--- PÁGINA ---
Se confirmada a prática, o episódio pode configurar não apenas irregularidade administrativa, mas também violação a garantias fundamentais de qualquer Estado de Direito. A repercussão política, nesse contexto, é inevitável e tende a acentuar o debate sobre os limites de atuação do STF e do TSE no processo eleitoral de 2022.
OUÇA O QUE DIZ O JUIZ
Depoimento na Comissão de Segurança do Senado
Matéria da Folha de São Paulo de quarta-feira, 3, diz que o ex-assessor de Alexandre de Moraes, Eduardo Tagliaferro, afirmou que o ministro do STF (Supremo Tribunal Federal) forjou relatórios para justificar uma operação contra empresários bolsonaristas por mensagens de teor golpista, em agosto de 2022. Veja a reportagem, abaixo:
“Como revelou a Folha, a ação da Polícia Federal à época teve como único embasamento uma reportagem do portal Metrópoles. Quando o sigilo da operação foi suspenso, porém, havia nos autos um relatório como base da decisão do ministro. Em audiência na Comissão de Segurança Pública do Senado Federal nesta terça-feira (2), Tagliaferro, que chefiou a Assessoria Especial de Enfrentamento à Desinformação do Tribunal Superior Eleitoral, apresentou prints e documentos que demonstrariam que o ministro sequer tinha acesso, à época, às mensagens dos empresários.
O ex-assessor diz que o laudo técnico que embasou aquela operação, que seria datado do dia 22 de agosto de 2022, um dia antes da operação, foi produzido no dia 28 daquele mês, seis dias depois, o que seria provado pelos metadados do documento.
---
* _DETALHES DA TAREFA_: Escreva a continuação da matéria sobre o depoimento de Eduardo Tagliaferro no Senado, começando logo depois da última frase dela.
--- DADOS FORNECIDOS ---
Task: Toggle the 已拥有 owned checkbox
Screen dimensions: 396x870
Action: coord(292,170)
---
--- DADOS FORNECIDOS ---
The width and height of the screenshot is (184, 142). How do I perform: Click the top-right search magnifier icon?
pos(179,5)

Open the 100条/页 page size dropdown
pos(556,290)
---
* _RESPOSTA ESPERADA_:
A data, diz, foi fraudada para dar a impressão de que a operação autorizada por Moraes contra os empresários bolsonaristas não havia se baseado apenas na reportagem.
Em nota, o ministro do STF negou irregularidade, não se manifestou diretamente sobre a acusação de fraude, mas afirmou que todas as ações nessa e nas outras investigações foram oficiais, regulares e com informe à Procuradoria-Geral da República.
As conversas entre os empresários no grupo, reveladas pelo site Metrópoles, traziam afirmações como a do empresário José Koury, do Barra World Shopping, que dizia preferir um golpe à volta do PT e que “ninguém vai deixar de fazer negócios com o Brasil” caso o país vire uma ditadura. Os empresários negaram qualquer intenção golpista nos diálogos privados.
Nesta terça, Tagliaferro disse que os laudos foram elaborados por ele mesmo a pedido do gabinete do ministro, após a operação.
Uma série de reportagens da Folha mostrou em agosto do ano passado, com base em conversas de Tagliaferro, que, nas investigações do inquérito das fake news, Moraes agiu fora do rito, adotando atitudes que, em um processo normal, são atribuições da Polícia Federal (o órgão que investiga) e da Procuradoria-Geral da República (o órgão que faz a acusação).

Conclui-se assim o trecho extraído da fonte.